Records supplied -
•••
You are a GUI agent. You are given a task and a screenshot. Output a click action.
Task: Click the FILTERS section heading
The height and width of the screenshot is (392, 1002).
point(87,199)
•••
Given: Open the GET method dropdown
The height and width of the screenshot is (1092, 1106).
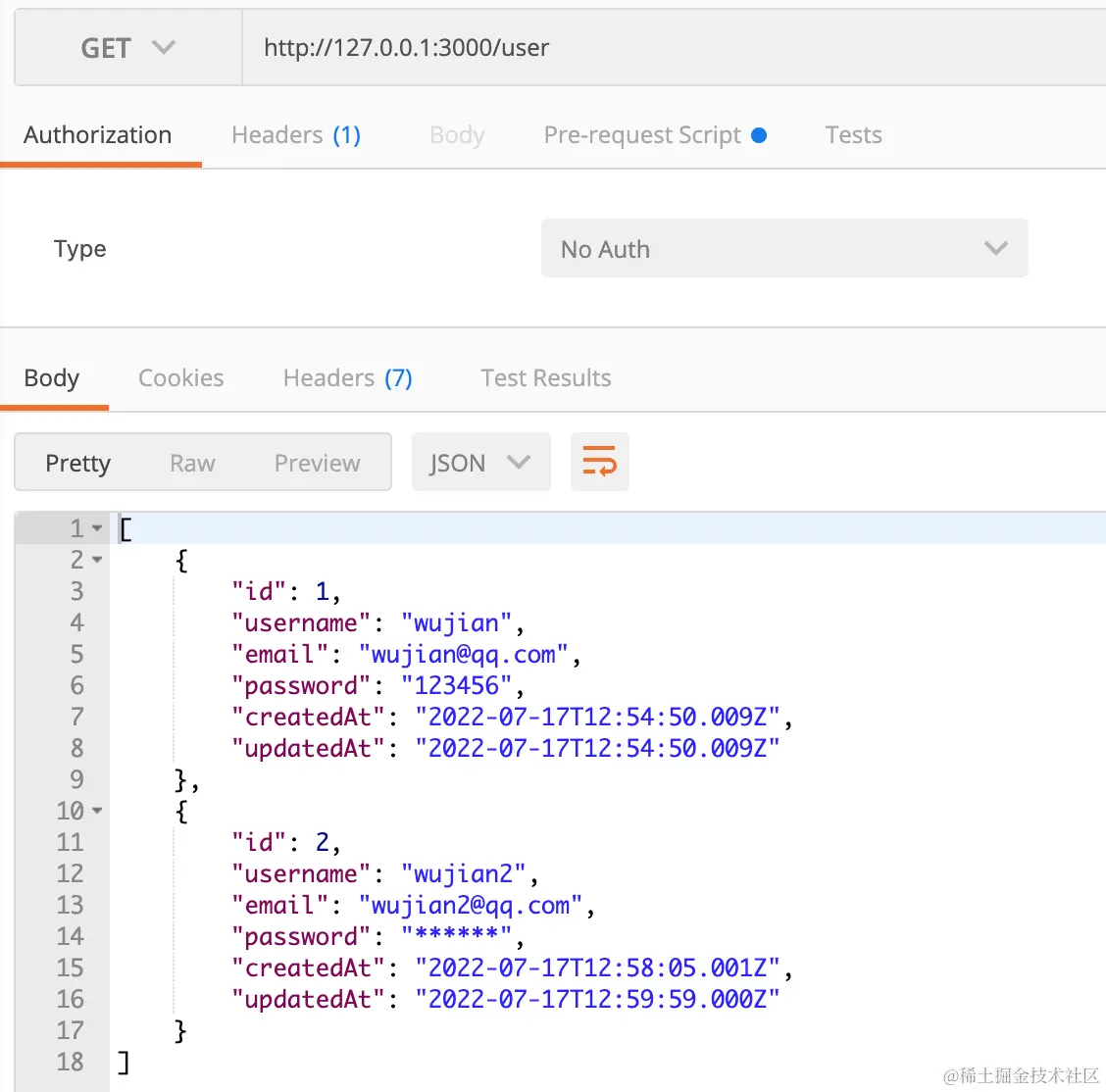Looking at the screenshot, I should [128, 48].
•••
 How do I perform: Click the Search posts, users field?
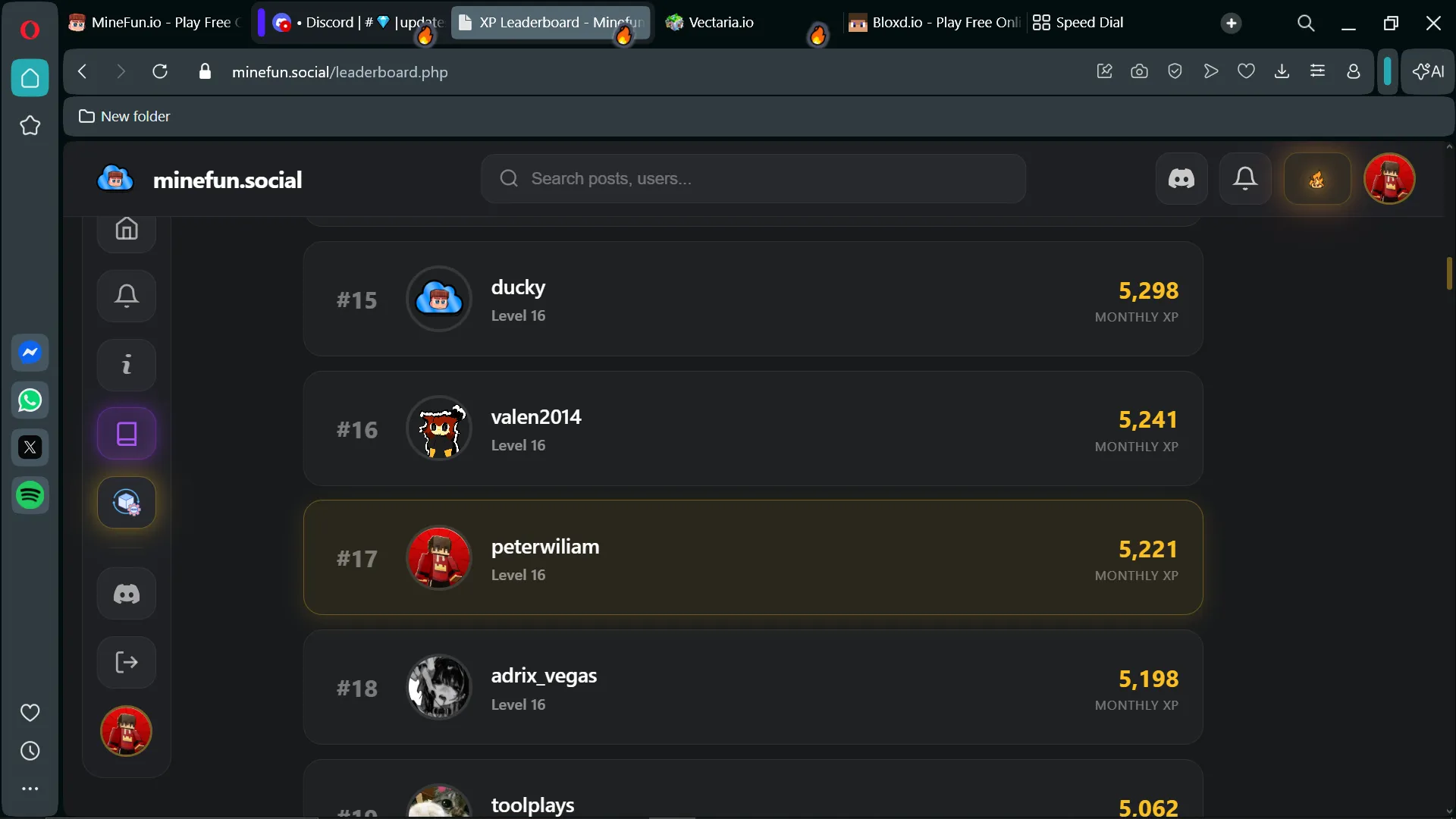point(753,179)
•••
Instructions to follow - Pull out the lines from the records above unchanged, starting at the line containing "Given: Open the GET method dropdown" and ending at the line containing "Looking at the". Leave the pictures out of your answer.

Solution for this exercise -
Given: Open the GET method dropdown
The height and width of the screenshot is (1092, 1106).
Looking at the screenshot, I should [128, 48].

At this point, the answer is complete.